The glittering RMS Queen Mary. A nightclub singer on the run. An aristocratic family with secrets worth killing for.
London, 1936. Lena Aldridge wonders if life has passed her by. The dazzling theatre career she hoped for hasn't worked out. Instead, she's stuck singing in a sticky-floored basement club in Soho, and her married lover has just left her. But Lena has always had a complicated life, one shrouded in mystery as a mixed-race girl passing for white in a city unforgiving of her true racial heritage.
She's feeling utterly hopeless until a stranger offers her the chance of a lifetime: a starring role on Broadway and a first-class ticket on the Queen Mary bound for New York. After a murder at the club, the timing couldn't be better, and Lena jumps at the chance to escape England. But death follows her onboard when an obscenely wealthy family draws her into their fold just as one among them is killed in a chillingly familiar way. As Lena navigates the Abernathy's increasingly bizarre family dynamic, she realizes that her greatest performance won't be for an audience, but for her life.
With seductive glamor, simmering family drama, and dizzying twists, Louise Hare makes her beguiling US debut.
Louise Hare is a London-based writer and has an MA in Creative Writing from Birkbeck, University of London.
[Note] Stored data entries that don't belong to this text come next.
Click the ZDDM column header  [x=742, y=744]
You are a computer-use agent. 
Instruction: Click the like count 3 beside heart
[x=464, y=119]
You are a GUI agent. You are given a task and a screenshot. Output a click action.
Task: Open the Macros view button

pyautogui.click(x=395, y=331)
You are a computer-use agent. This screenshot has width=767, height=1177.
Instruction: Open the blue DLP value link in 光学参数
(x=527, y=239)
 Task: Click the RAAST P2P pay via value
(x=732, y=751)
Originally from Warrington, the capital is the inspiration for much of her work, including This Lovely City, which began life after a trip into the deep level shelter below Clapham Common.
My Thoughts
Miss Aldridge Regrets by Louise Hare is told in alternating people, one is an unknown until the end and the other is Lena Aldridge. It is told in two-time frames, one in the current year of 1936 and the other two weeks prior.
In the two weeks prior, Lena is singing at a sleazy club run by Tommy the husband, of her best friend. One night Tommy is killed, and all eyes look toward Lena, see she did not like him, he was a pretty sleazy man and treated her friend horribly by cheating in her.
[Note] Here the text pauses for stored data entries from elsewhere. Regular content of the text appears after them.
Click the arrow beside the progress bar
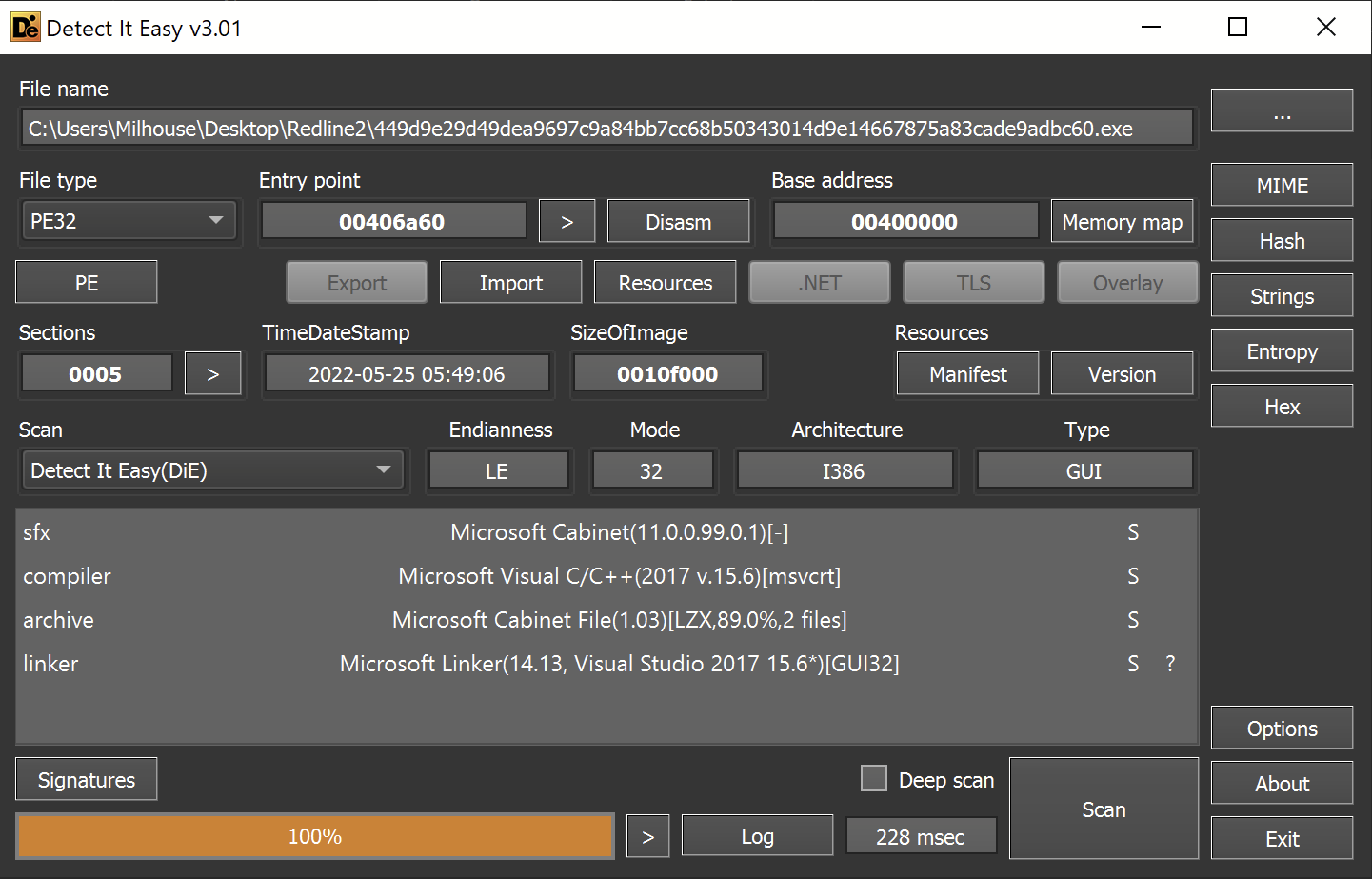1372x879 pixels. [x=647, y=835]
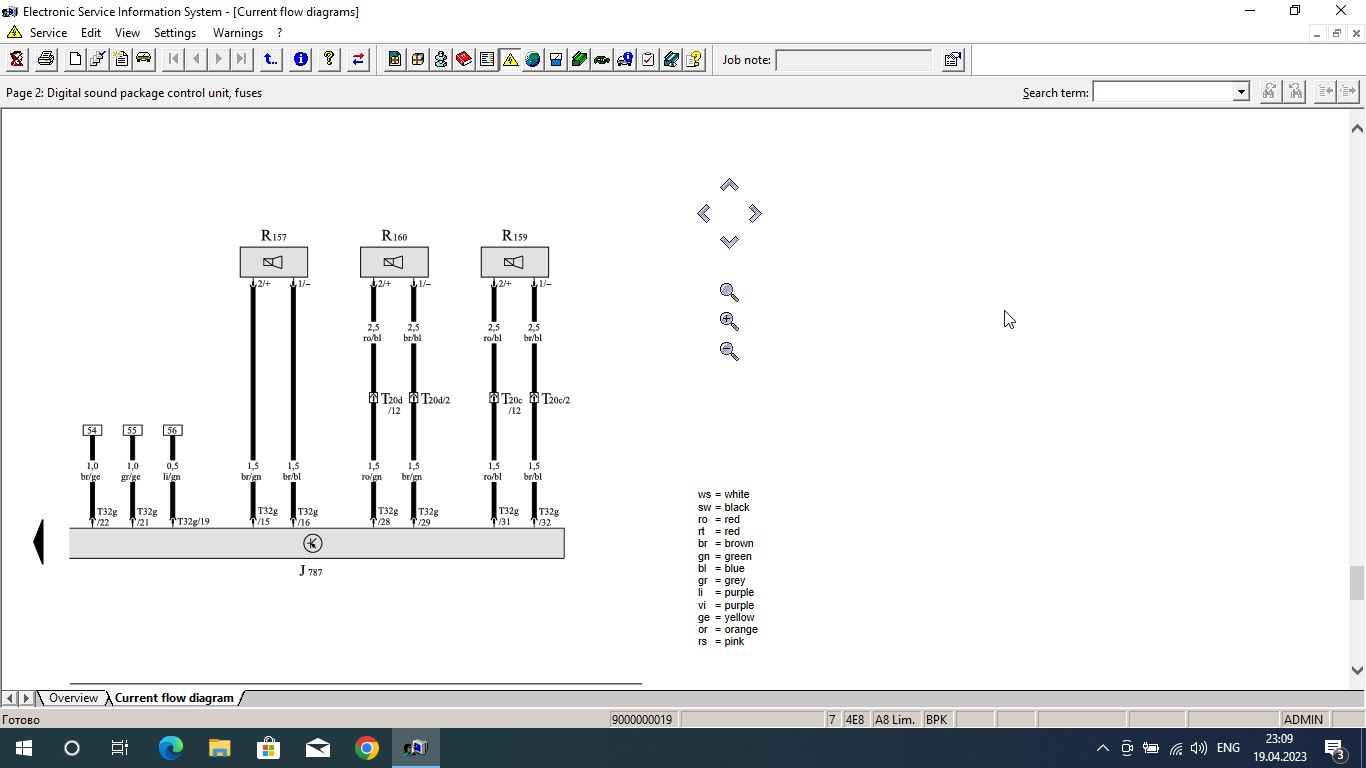
Task: Open the Settings menu
Action: (175, 33)
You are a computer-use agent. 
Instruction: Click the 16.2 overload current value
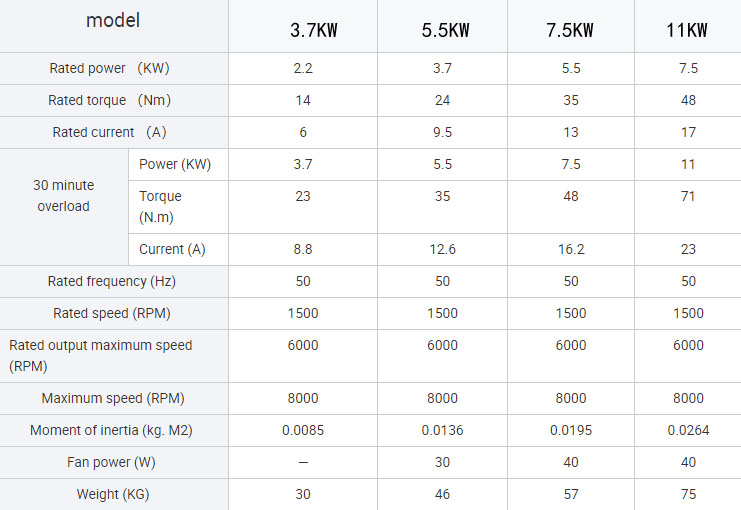coord(571,250)
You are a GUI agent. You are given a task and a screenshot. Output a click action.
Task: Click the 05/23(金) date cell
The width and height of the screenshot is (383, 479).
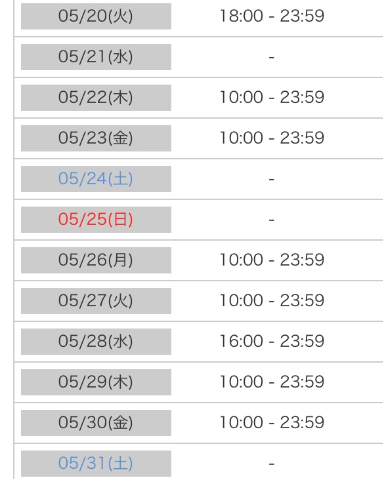(x=96, y=138)
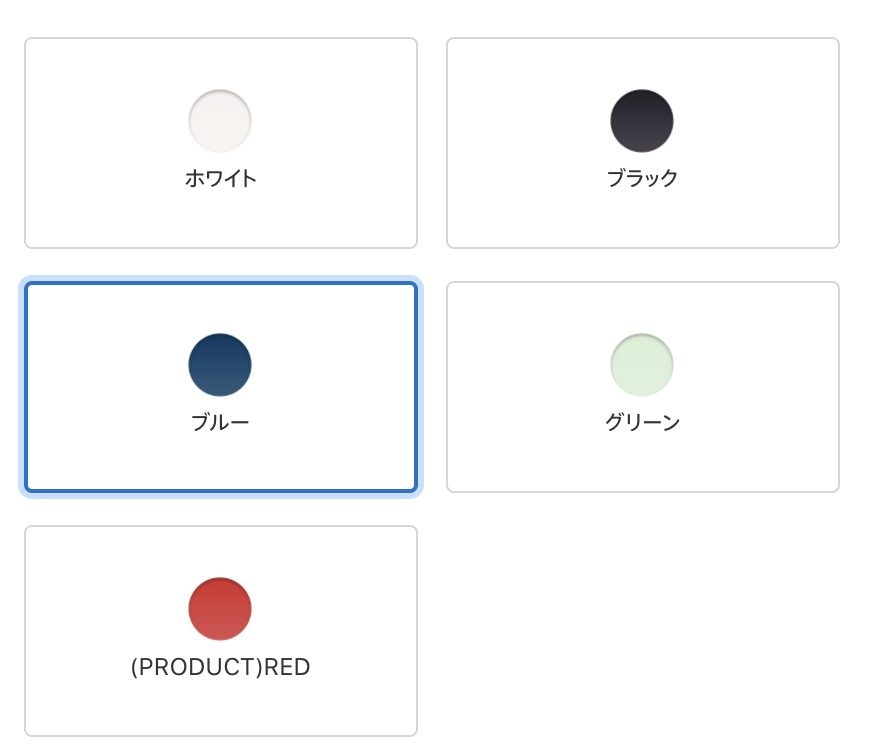This screenshot has width=884, height=750.
Task: Click the ブルー label text
Action: pyautogui.click(x=220, y=422)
Lena is mixed race, raised primarily by her father who has recently passed away from tuberculosis. She is offered a role on Broadway, she thinks that this is too good to be true, but she does not want to stick around so the police can pin the murder on her.
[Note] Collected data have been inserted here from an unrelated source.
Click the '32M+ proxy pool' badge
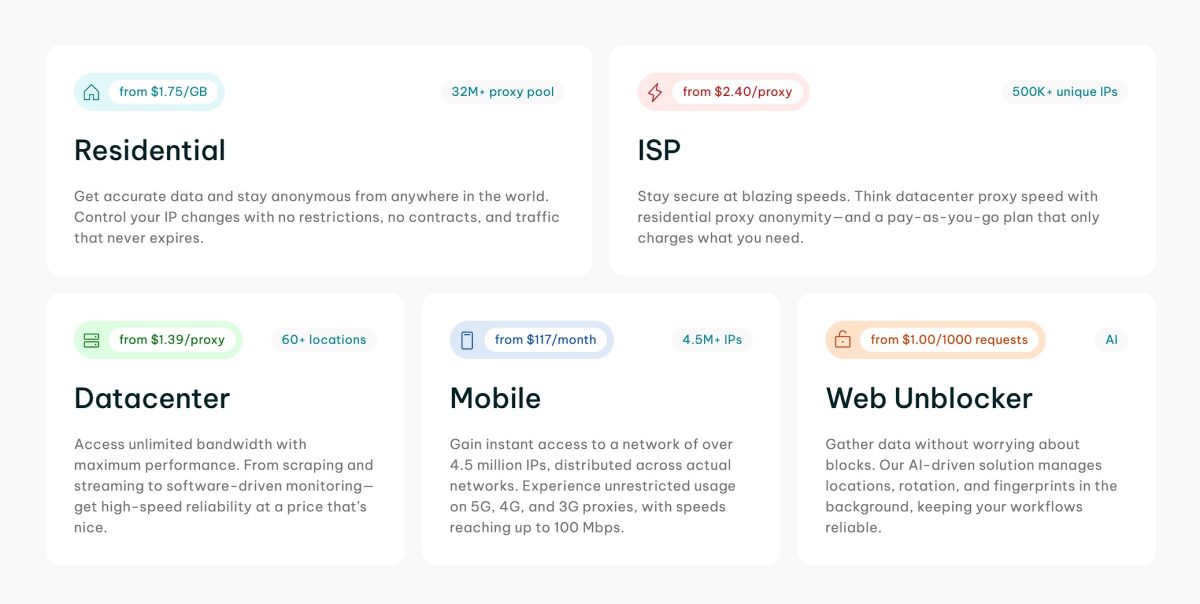The height and width of the screenshot is (604, 1200). pyautogui.click(x=503, y=91)
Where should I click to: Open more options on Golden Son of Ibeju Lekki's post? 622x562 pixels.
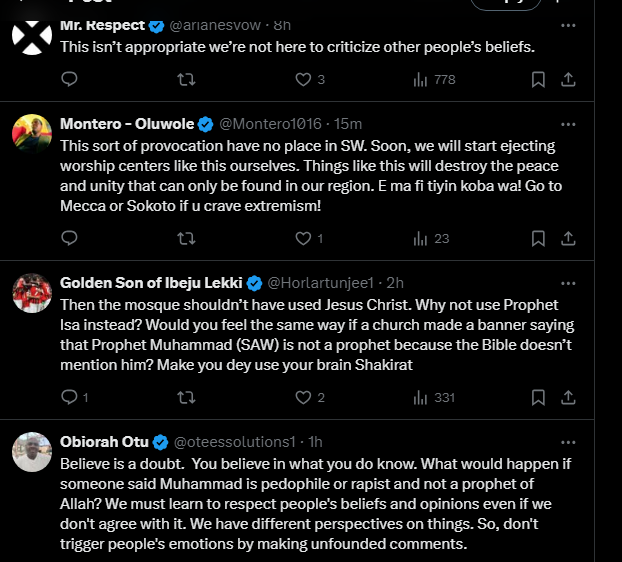(568, 282)

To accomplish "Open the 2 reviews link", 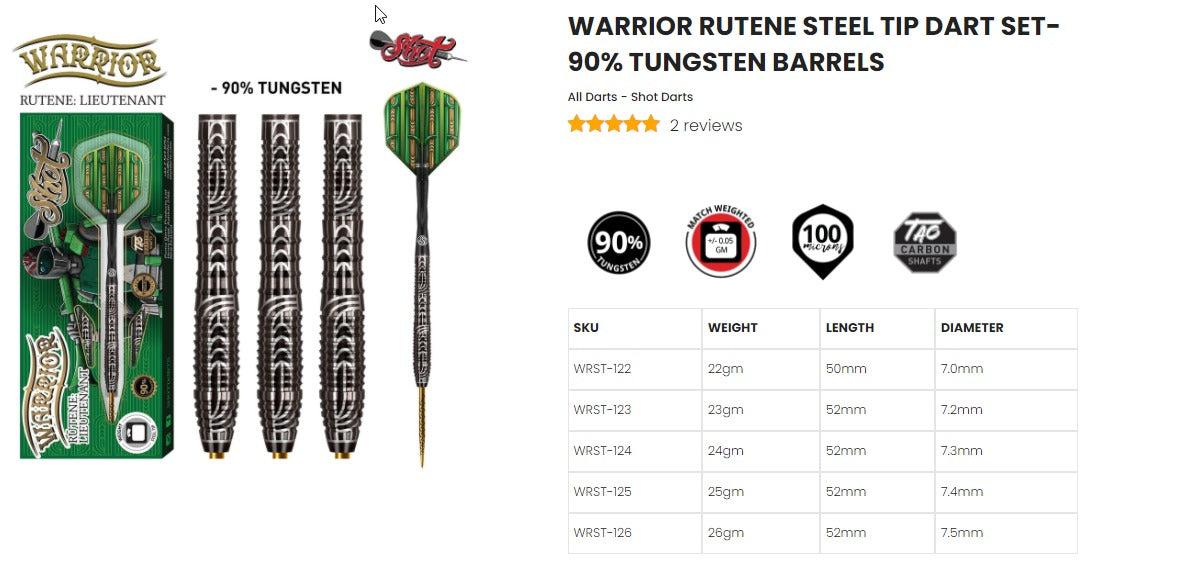I will pos(706,125).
The other chapters have Lena on the Queen Mary, headed to New York, she is traveling with Charlie, the man who said he could get her on Broadway.
On the ship she makes the acquaintance of the Abernathy family a very rich and dysfunctional family. When the elderly patriarch, Frances Parker, of the family dies, there is a lot of suspicion as to who did it, because it definitely was murder. Then there is Jack Abernathy who is cheating on his wife with Mr. Parkers caregiver. Jacks' wife, Eliza, rich and pampered but also neglected by her husband. Then there is Carrie, the youngest child of Jack and Eliza. This is a family that has lots of secrets.
When there is another murder, Lena starts to think that she is also in danger. The narrator that at this point the reader is not told who it is, appears to be the murderer, of Tommy and also the murders on ship. Can Lena stay safe and not be accused of the crimes.
Lena also meets Will, a musician on board the ship who performs above and below decks. He is black but Lena who can pass for white end up having a shipboard romance. There are a lot of characters to keep track of and who they are in relationship to others.
I found the mystery on board ship to be interesting, the intrigue and danger you could feel as you read. The ending kind of threw me off a bit, never saw that coming! The reader learns quite a bit of Lena's backstory and who she is and what she inspires to be.
I think that if you enjoy a good shipboard story, you should give this one a try! I give it 4 stars.
I received a copy of the book for review purposes only.